AWS isn't just IaaS they are PaaS. So it's a fact that for most use cases it wil...

withinboredom · on Nov 16, 2023

Setting up k3s: 2 hours

Setting up Garage for obj store: 1 hour.

Setting up Longhorn for storage: .25 hour.

Setting up db: 30 minutes.

Setting up Cilium with a pool of ips to use as a lb: 45 mins.

All in: ~5 hours and I'm ready to deploy and spending 300 bucks a month, just renting bare metal servers.

AWS, for far less compute and same capabilities: approximately 800-1000 bucks a month, and takes about 3 hours -- we aren't even counting egress costs yet.

So, for two extra hours on your initial setup, you can save a ridiculous amount of money. Maintenance is actually less work than AWS too.

(source: I'm working on a youtube video)

threeseed · on Nov 16, 2023

You should stick to making Youtube videos then.

Because there is a world of difference between installing some software and making it robust enough to support a multi-million dollar business. I would be surprised if you can setup and test a proper highly-available database with automated backup in < 30 mins.

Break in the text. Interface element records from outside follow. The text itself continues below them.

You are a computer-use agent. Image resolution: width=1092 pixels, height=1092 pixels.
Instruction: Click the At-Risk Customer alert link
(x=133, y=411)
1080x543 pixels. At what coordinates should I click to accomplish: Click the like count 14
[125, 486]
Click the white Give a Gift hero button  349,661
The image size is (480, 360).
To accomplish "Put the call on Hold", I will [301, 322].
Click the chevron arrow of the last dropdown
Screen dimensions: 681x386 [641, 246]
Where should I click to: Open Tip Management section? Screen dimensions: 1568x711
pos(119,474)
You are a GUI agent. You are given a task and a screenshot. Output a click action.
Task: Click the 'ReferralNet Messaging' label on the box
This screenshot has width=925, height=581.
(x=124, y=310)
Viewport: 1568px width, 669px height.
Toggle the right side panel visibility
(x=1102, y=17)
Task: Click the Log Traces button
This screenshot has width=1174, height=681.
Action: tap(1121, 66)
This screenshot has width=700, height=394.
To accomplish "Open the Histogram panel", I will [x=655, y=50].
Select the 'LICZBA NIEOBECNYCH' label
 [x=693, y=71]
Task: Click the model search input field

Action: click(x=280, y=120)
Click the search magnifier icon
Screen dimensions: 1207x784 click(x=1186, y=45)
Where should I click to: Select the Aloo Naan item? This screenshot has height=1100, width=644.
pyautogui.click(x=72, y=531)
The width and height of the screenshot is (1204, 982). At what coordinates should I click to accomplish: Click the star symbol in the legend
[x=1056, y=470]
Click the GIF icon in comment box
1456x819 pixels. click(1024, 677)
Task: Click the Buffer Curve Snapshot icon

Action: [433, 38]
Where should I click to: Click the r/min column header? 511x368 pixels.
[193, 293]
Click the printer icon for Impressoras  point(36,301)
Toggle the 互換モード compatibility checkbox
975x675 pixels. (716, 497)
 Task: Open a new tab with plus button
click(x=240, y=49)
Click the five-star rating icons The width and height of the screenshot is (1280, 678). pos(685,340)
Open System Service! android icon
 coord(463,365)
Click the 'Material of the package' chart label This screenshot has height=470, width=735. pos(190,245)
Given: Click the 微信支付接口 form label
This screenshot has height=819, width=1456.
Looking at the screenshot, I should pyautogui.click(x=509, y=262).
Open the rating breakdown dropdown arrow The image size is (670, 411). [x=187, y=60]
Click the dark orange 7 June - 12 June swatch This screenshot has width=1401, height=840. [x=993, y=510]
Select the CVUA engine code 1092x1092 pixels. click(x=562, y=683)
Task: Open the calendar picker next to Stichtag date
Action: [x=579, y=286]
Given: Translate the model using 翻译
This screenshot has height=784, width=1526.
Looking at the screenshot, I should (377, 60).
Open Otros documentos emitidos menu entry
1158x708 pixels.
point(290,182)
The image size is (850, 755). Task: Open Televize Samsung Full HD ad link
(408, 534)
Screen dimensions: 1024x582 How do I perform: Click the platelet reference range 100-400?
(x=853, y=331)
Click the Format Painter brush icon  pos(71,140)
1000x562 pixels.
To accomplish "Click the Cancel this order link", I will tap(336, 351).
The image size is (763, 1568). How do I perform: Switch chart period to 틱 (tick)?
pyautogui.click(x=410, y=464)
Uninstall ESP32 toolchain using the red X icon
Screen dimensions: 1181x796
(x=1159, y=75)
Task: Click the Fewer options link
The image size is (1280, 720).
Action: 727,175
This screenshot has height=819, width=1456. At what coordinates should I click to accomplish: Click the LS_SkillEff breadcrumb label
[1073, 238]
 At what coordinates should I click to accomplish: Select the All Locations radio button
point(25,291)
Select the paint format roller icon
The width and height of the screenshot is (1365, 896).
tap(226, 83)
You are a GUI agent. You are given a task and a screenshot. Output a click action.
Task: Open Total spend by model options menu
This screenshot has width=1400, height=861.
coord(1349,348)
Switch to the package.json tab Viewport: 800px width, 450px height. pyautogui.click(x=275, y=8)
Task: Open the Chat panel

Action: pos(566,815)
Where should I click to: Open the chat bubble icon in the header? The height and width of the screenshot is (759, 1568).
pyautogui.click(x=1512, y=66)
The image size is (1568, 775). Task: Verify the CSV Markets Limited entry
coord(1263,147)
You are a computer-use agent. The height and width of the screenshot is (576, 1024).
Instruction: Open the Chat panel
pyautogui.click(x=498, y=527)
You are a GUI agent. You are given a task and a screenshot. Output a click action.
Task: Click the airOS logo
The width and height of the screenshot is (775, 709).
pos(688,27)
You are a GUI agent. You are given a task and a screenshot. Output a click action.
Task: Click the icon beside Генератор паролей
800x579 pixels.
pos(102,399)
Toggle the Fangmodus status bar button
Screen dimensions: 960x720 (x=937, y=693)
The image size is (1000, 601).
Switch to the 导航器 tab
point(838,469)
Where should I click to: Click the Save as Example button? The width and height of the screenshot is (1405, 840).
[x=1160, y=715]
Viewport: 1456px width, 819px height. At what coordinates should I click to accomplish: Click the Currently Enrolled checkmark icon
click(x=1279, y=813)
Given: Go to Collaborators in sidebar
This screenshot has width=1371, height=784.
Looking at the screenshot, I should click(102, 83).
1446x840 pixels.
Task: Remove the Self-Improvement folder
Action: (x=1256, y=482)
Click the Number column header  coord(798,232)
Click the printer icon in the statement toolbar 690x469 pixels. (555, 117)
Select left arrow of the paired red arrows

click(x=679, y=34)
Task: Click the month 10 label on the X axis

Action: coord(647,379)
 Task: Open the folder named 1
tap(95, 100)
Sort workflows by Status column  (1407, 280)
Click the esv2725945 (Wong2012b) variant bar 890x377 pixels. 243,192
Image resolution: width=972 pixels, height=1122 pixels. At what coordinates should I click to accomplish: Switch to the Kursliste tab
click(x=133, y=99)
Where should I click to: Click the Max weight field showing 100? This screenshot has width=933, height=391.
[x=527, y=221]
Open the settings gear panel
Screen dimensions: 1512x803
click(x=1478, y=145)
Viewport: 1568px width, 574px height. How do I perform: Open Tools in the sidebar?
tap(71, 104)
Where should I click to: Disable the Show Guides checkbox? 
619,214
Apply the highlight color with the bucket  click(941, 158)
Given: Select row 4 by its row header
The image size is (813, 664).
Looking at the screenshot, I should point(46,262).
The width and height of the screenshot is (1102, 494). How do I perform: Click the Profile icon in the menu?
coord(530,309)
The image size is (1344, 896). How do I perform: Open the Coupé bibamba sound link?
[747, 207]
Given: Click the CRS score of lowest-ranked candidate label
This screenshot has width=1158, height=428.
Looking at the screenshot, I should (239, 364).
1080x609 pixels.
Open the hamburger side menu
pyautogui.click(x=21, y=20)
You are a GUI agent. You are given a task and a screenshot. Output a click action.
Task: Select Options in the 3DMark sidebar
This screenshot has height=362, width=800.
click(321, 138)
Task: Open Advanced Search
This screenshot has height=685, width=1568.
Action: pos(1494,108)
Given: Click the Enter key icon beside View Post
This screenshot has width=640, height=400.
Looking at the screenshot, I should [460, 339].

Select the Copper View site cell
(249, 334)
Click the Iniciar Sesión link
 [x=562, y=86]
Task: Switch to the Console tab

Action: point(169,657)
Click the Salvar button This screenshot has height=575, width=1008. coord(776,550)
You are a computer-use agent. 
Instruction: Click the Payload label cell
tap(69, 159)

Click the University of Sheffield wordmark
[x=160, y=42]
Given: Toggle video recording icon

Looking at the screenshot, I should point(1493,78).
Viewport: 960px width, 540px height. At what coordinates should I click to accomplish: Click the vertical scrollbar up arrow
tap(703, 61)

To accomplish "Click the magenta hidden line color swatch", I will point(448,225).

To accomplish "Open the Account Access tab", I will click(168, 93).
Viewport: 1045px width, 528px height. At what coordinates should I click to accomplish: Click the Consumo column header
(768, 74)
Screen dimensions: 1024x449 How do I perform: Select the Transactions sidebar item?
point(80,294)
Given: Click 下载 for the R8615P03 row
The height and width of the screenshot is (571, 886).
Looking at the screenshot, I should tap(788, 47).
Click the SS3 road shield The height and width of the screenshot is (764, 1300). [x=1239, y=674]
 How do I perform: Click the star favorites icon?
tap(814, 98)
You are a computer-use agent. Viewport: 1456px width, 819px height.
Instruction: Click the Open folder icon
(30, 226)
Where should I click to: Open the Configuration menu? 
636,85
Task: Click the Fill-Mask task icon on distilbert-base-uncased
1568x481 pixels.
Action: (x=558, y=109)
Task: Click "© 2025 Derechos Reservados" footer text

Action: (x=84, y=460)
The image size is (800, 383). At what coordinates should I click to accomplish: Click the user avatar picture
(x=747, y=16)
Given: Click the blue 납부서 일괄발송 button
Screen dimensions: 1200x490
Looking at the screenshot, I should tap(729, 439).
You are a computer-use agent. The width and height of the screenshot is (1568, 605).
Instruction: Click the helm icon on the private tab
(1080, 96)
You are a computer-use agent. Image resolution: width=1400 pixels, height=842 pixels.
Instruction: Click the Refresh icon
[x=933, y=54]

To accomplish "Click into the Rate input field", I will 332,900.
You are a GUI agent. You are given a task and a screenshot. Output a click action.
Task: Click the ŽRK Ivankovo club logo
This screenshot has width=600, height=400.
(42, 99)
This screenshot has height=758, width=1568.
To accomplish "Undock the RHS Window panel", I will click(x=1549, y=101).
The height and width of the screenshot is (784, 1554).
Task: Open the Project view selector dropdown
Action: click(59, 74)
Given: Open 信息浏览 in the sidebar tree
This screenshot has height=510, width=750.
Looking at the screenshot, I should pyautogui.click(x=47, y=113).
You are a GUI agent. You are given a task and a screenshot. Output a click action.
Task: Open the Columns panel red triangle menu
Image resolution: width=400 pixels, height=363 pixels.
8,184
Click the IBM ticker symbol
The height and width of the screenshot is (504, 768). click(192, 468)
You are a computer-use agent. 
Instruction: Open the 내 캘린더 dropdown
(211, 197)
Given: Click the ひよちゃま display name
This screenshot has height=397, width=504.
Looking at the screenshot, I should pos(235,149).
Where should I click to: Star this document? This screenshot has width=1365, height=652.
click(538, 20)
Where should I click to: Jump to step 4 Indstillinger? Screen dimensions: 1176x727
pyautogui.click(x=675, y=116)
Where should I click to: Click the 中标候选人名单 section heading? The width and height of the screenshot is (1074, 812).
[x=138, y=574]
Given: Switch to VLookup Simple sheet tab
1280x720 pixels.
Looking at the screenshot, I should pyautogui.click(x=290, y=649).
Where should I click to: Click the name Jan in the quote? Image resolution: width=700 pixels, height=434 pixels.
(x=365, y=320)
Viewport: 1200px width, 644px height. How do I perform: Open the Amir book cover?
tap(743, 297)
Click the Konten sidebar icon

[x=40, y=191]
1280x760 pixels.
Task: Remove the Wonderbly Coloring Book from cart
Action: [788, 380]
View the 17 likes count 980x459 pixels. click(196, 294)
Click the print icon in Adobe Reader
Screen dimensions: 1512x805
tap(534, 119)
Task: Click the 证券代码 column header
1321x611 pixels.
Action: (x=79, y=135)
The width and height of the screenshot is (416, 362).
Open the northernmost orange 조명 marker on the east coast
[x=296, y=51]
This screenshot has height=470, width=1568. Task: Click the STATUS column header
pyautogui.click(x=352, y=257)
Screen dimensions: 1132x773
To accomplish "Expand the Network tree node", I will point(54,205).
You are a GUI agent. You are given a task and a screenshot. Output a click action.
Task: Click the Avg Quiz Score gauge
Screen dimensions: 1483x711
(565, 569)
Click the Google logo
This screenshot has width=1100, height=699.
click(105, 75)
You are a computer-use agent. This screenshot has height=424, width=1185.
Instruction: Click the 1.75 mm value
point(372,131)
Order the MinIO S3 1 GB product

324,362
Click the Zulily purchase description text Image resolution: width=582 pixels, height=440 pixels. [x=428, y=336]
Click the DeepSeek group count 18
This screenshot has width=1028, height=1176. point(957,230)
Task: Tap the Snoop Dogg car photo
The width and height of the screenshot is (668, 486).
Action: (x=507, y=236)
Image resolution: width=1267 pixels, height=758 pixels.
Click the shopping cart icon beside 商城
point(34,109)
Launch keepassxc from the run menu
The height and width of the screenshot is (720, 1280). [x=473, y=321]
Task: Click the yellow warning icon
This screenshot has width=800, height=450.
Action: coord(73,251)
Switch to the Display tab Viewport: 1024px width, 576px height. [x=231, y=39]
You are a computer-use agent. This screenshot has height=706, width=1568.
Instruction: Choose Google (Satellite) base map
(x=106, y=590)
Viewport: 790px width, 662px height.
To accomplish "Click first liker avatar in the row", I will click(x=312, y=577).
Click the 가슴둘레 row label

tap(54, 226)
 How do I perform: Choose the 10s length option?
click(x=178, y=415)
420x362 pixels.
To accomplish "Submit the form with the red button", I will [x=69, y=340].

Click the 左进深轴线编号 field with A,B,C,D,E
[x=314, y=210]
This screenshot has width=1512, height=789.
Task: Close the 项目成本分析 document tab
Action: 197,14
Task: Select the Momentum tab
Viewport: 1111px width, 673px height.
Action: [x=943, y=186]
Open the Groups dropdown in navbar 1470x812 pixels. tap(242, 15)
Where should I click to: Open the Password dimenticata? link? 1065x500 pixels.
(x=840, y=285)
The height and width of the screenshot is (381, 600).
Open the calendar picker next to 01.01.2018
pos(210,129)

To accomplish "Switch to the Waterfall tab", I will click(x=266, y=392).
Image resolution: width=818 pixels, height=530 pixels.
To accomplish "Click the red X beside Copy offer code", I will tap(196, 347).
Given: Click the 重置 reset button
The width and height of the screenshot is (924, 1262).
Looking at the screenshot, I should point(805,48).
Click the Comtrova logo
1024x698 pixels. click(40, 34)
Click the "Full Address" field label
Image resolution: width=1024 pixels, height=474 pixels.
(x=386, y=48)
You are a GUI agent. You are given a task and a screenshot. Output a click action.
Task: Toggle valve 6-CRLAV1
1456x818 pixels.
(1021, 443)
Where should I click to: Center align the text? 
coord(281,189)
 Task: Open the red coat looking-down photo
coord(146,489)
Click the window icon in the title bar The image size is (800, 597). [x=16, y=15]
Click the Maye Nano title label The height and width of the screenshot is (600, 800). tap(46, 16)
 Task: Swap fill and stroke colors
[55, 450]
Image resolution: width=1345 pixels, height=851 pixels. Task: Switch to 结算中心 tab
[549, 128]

withinboredom · on Nov 17, 2023

When you are making multi-million dollars, that’s when you spend the money on the cloud. There is a spot somewhere between “survive on cloud credits” and “survive in the cloud” where “survive on bare metal” makes far more sense. The transitions are hard, but it is worth it.

flkenosad · on Nov 16, 2023

What do you mean? You install postgres on 2+ machines and configure them.

Installing software is exactly what multi-million dollar companies do.

Backups are not hard either. There's many open source setups out there and building your own is not that complex.

icedchai · on Nov 17, 2023

Doing this right is easier said than done. I worked at one company that ran their own Postgres instances on EC2 instead of using RDS. Big mistake. The configuration was so screwed up they couldn't even take a backup that wasn't corrupted. They had "experts" working on this for months.

kikimora · on Nov 17, 2023

>Backups are not hard either.

I guess you never setup one, because I’ve see numerous attempts at this and none took less than a month to do.

withinboredom · on Nov 18, 2023

Backups are not hard. I've set them up, and restored from them, numerous times in my career. Even PITR is not hard.

It takes about 10-15 mins to apply the configs and install the stuff, then maybe another 10-15 minutes to run a simple test and verify things.

sgarland · on Nov 17, 2023

> You install postgres on 2+ machines and configure them.

Oh sweet summer child... let me know how that goes for you.

nunez · on Nov 17, 2023

It's easy to stand this stuff up initially, but the real work is in scaling, automating, testing and documenting all of that, and many places don't have the people, skills or both to do all of that easily.

Also, with EKS, you get literally all of this (except Cilium and Longhorn, if you need that, which you don't if you use vpc-cni and eks-csi), in ~8 minutes, and it comes with node autoscaling, tie-ins into IAM and a bunch of other stuff for free. This is perfect for a typical lean engineering team that doesn't really do platform stuff but need to out of necessity and/or a platform team that's just getting ramped up on k8s.

You also don't need to test your automation for k8s upgrades or maintain etcd with EKS, which can be big time-savers.

(FWIW I love Kubernetes and have made courses/workshops of exactly this work)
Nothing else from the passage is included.